_The problem_.
Copy out the material between the lines holding "Screen dimensions: 990x747" and "Looking at the", inclusive, leaving the pictures out of your answer.

___

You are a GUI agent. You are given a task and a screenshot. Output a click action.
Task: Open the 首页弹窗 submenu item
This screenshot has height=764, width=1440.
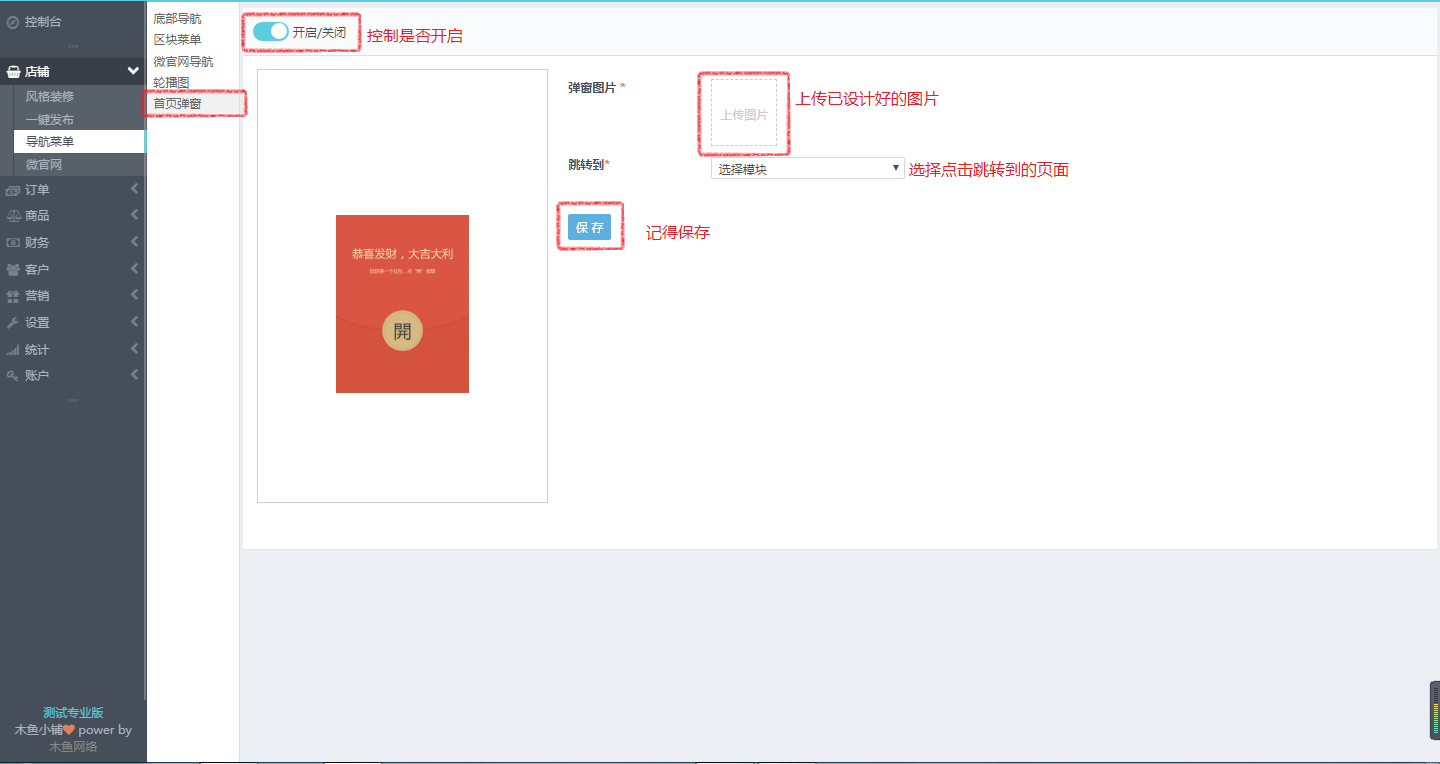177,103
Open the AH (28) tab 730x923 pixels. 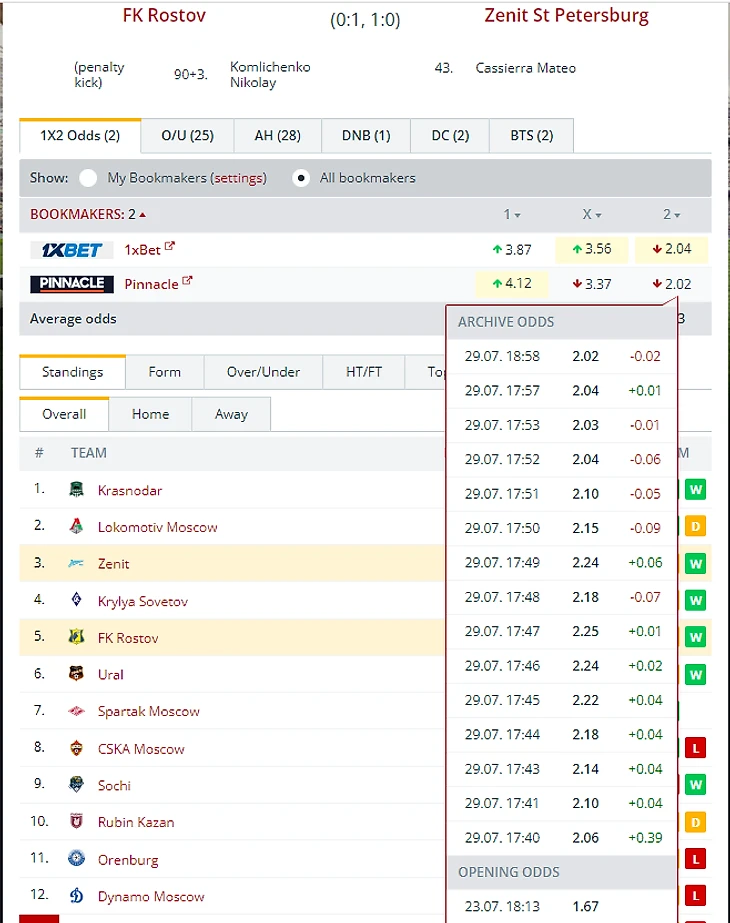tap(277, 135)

___

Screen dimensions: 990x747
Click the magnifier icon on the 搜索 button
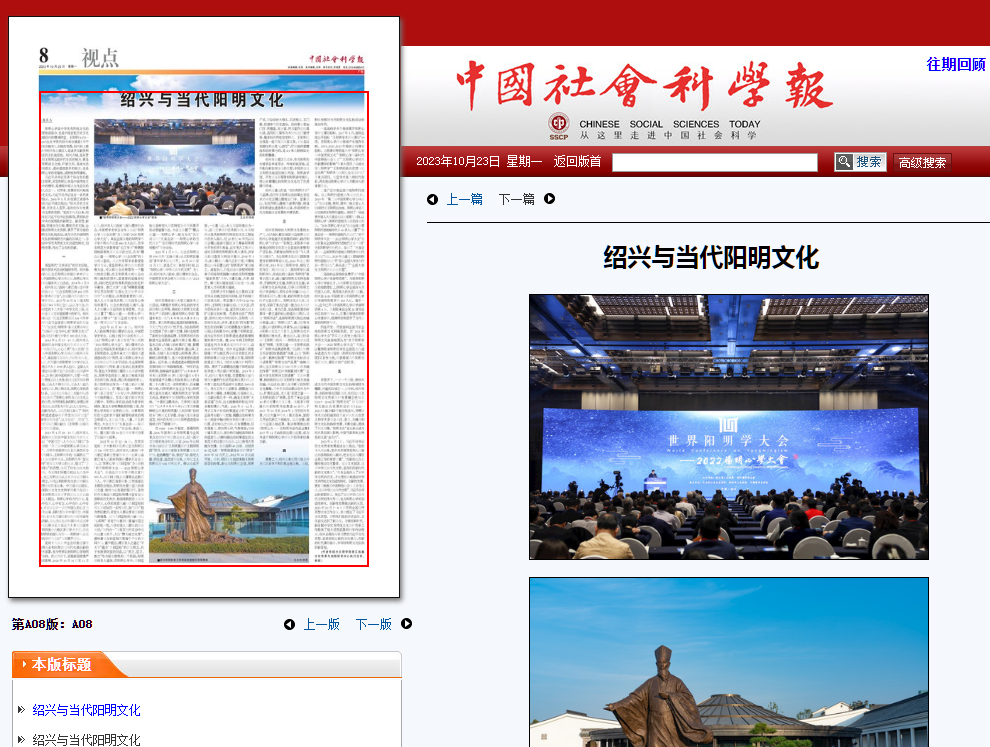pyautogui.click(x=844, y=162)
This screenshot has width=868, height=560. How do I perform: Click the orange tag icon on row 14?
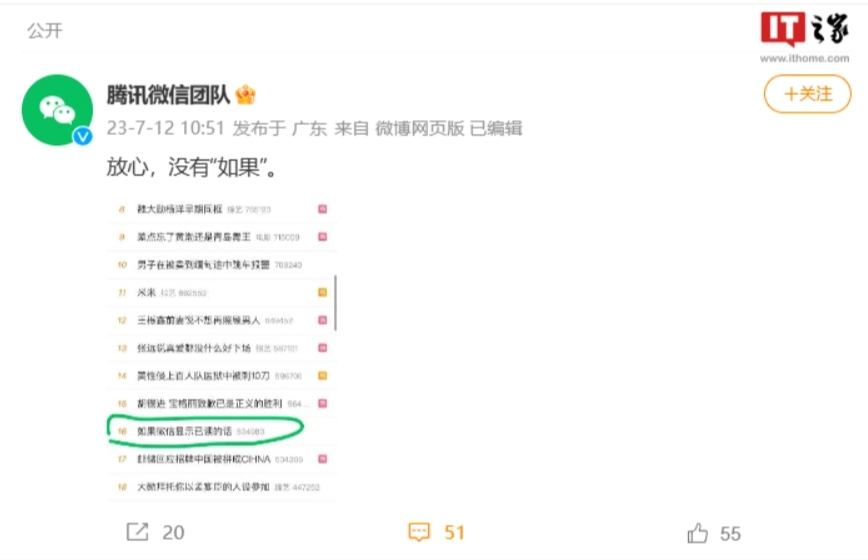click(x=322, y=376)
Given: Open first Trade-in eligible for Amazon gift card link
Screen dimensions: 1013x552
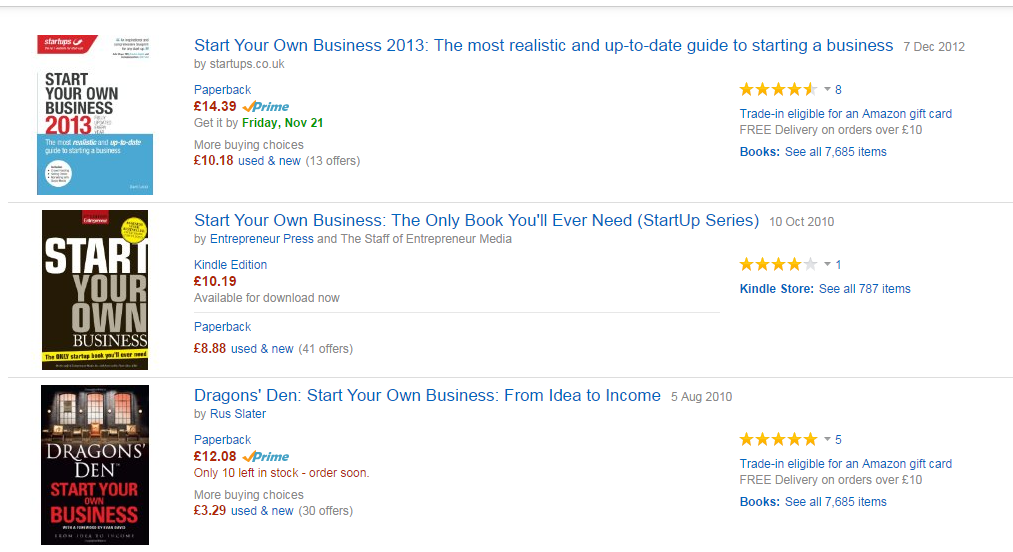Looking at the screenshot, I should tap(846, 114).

___

_Answer_.
Screen dimensions: 990x747
Click the magnifier icon on the 搜索 button
pyautogui.click(x=844, y=162)
This screenshot has width=868, height=560. How do I perform: Click the orange tag icon on row 14?
click(x=322, y=376)
Given: Open first Trade-in eligible for Amazon gift card link
Screen dimensions: 1013x552
Looking at the screenshot, I should tap(846, 114).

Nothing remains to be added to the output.